In his complete belief in his wife’s vigorous constitution, he quite failed to understand the Doctor’s hints; and the latter, not wishing to tell him the dreadful truth in plain words, could say no more. Besides, he thought that it would be as well to wait a little longer; for just then Chanteau was free from pain, his gout only troubling him in his legs, though these were sufficiently incapacitated to make it necessary to wheel him to bed in his chair.

‘If it were not for these wretched legs of mine,’ he said, ‘I would go upstairs and see her myself.’

‘Resign yourself, my friend,’ said Abbé Horteur, who in his turn now tried to carry out his office of consoler. ‘We each have our own cross to bear, and we are all in the hands of God—’

But he did not fail to notice that these words, so far from consoling Chanteau, only appeared to bore and even disquiet him, so he cut his exhortation short and substituted for it something more efficacious.

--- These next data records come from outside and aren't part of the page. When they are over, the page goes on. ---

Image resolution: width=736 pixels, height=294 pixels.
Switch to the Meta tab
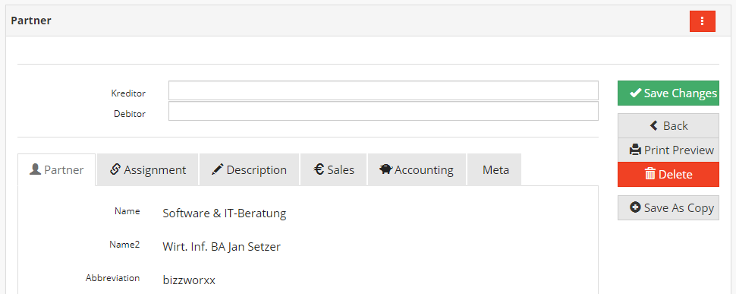[x=494, y=169]
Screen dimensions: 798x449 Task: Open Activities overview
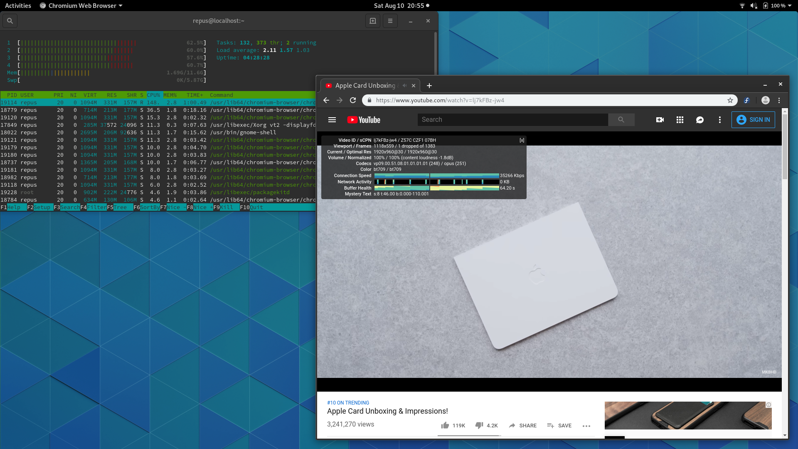18,5

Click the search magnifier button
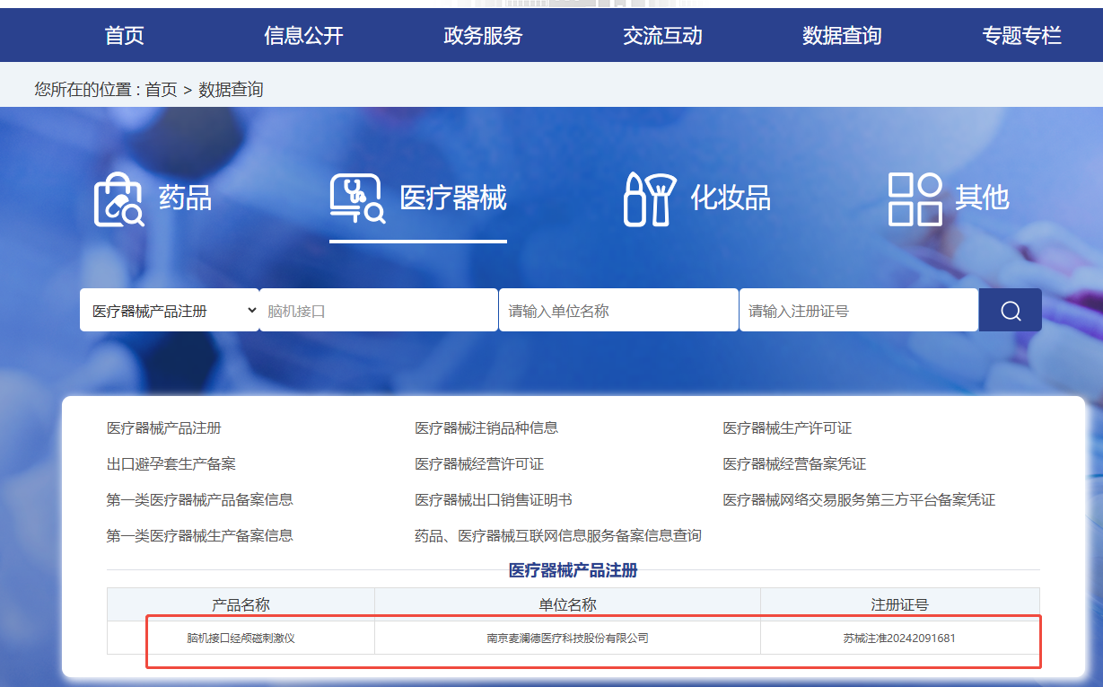1010,309
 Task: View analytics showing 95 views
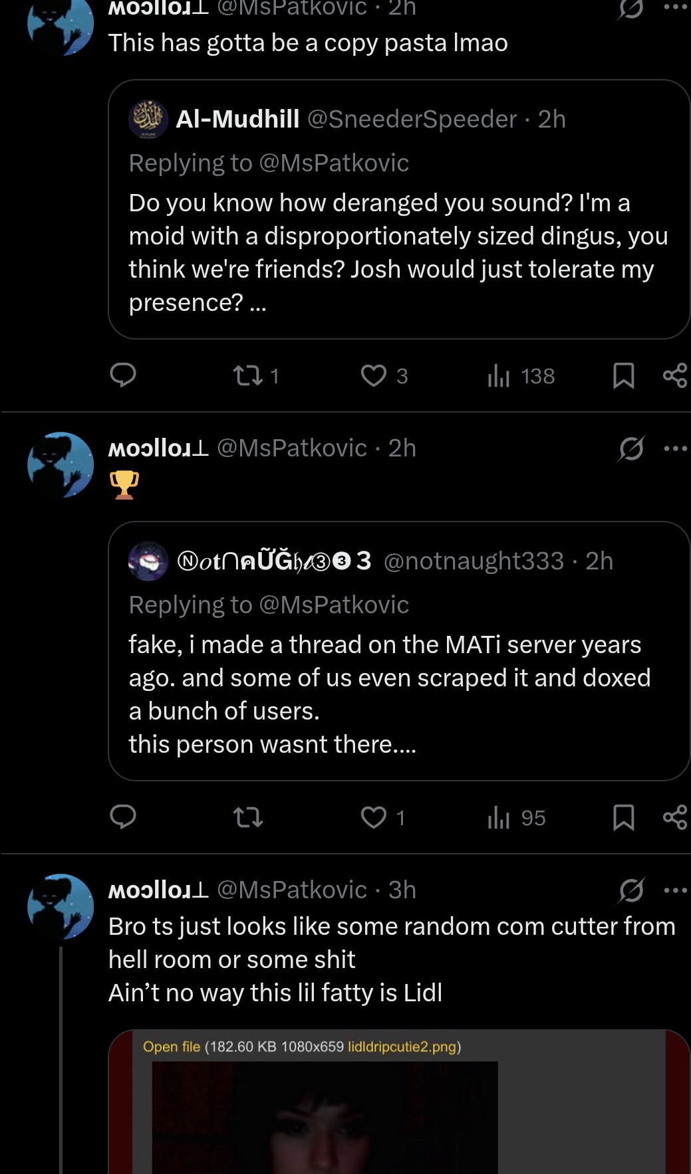coord(499,817)

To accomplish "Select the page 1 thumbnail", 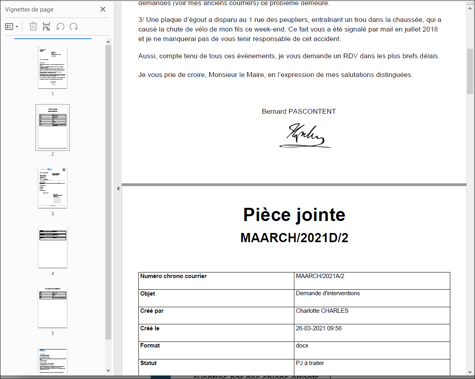I will pyautogui.click(x=53, y=68).
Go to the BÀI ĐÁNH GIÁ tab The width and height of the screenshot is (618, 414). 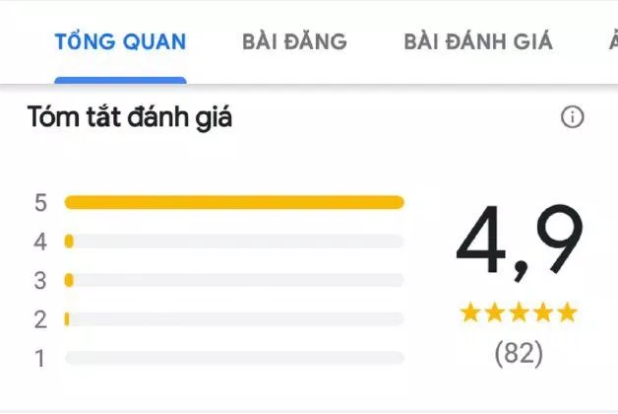[478, 41]
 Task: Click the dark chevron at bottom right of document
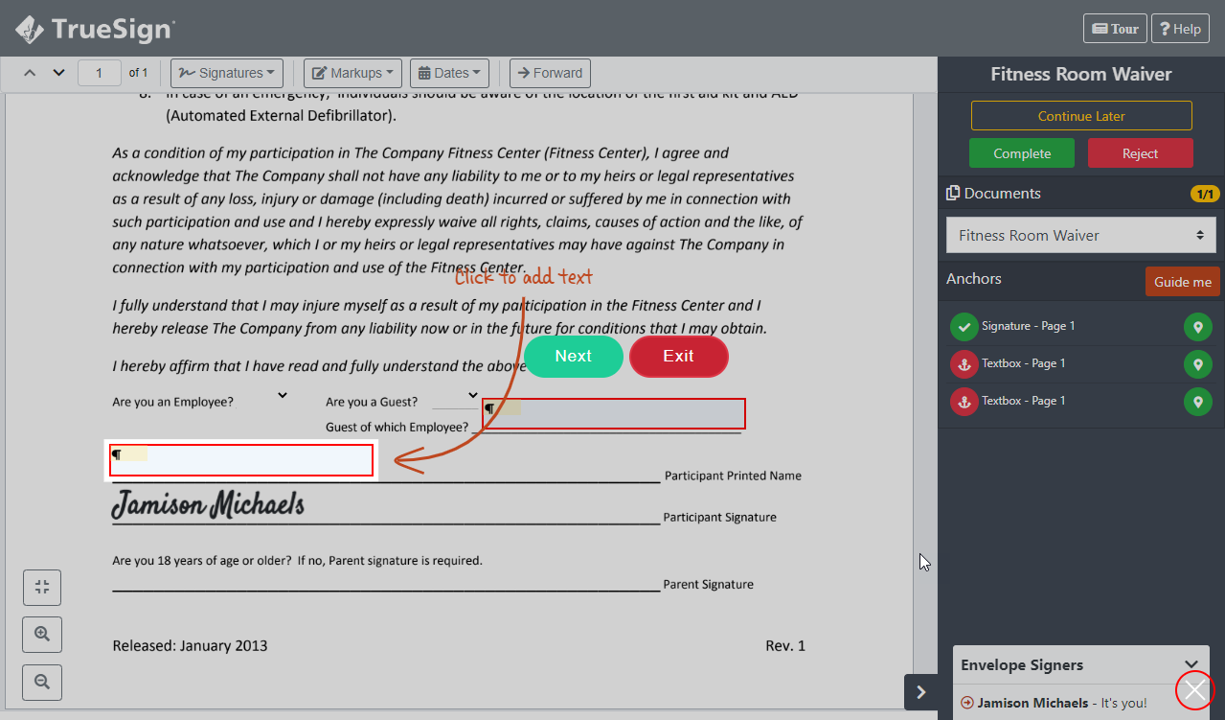click(x=920, y=691)
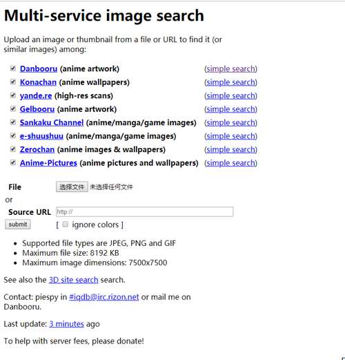
Task: Open simple search for yande.re
Action: [230, 95]
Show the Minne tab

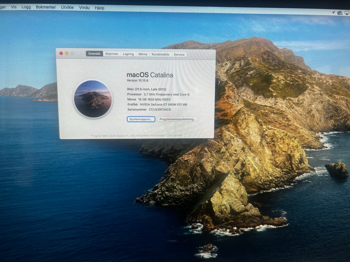click(x=143, y=54)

‘Would you like to have a game at draughts? It will do you good.’

He went in person to take the draught-board from the cup­board. Chanteau was delighted, and shook hands with the Doctor, who then took his departure. The two others were soon deep in their game, quite forgetful of all else in the world, when all at once Minouche, who had probably got tired of seeing the paper ball under her nose, sprang forward, sent it spinning away, and bounded in wild antics after it all round the room.

‘What a capricious creature!’ cried Chanteau, put out in his play. ‘She wouldn’t have a game with me on any account a little while ago, and now she prevents one from thinking by playing all by herself.’

‘Never mind her,’ said the priest mildly: ‘cats have their own way of amusing themselves.’